As far as early tubes in the 100 kW power class, there were at least 2 other types. The type 862 was a 5 foot long water-cooled beast, which saw service (20 of them- 12 as class C RF power amps, plate modulated by 8 more!) in the experimental transmitter built by RCA for WLW, when they were running under special authorization at 500kW output. A great page about the station with a lot of pictures:
http://hawkins.pair.com/wlw.shtml
A good picture of an 862 tube:
http://radioheaven.homestead.com/RCA862.html
The RCA datasheet for the 862:
http://tubedata.tubes.se/sheets/049/8/862A.pdf
The other early "superpower" tube was the Western Electric 320A, which was developed for Mexican "Border Blaster" station XERA. Only 9 were ever made, 8 for the XERA transmitter, and one spare.
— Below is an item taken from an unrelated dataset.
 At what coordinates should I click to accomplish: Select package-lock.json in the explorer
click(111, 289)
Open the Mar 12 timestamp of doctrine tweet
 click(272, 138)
Some neat pictures and info:
http://www.oldradio.com/archives/hardware/WE320A.htm
http://hawkins.pair.com/mexblast.shtml
Of course, both of these "beastatrons" were soon eclipsed in terms of raw power. I believe the title of "most powerful tube" is still held by the Eimac 8974 tetrode, used in megawatt class shortwave transmitters and particle accelerators:
http://www.cpii.com/docs/datasheets/81/8974.pdf
That guy takes nearly 10 kW just to heat the filaments! 22.5kV on the plate at 125 *AMPERES* plate current for a shade over 2 MEGAwatts of RF output in class C.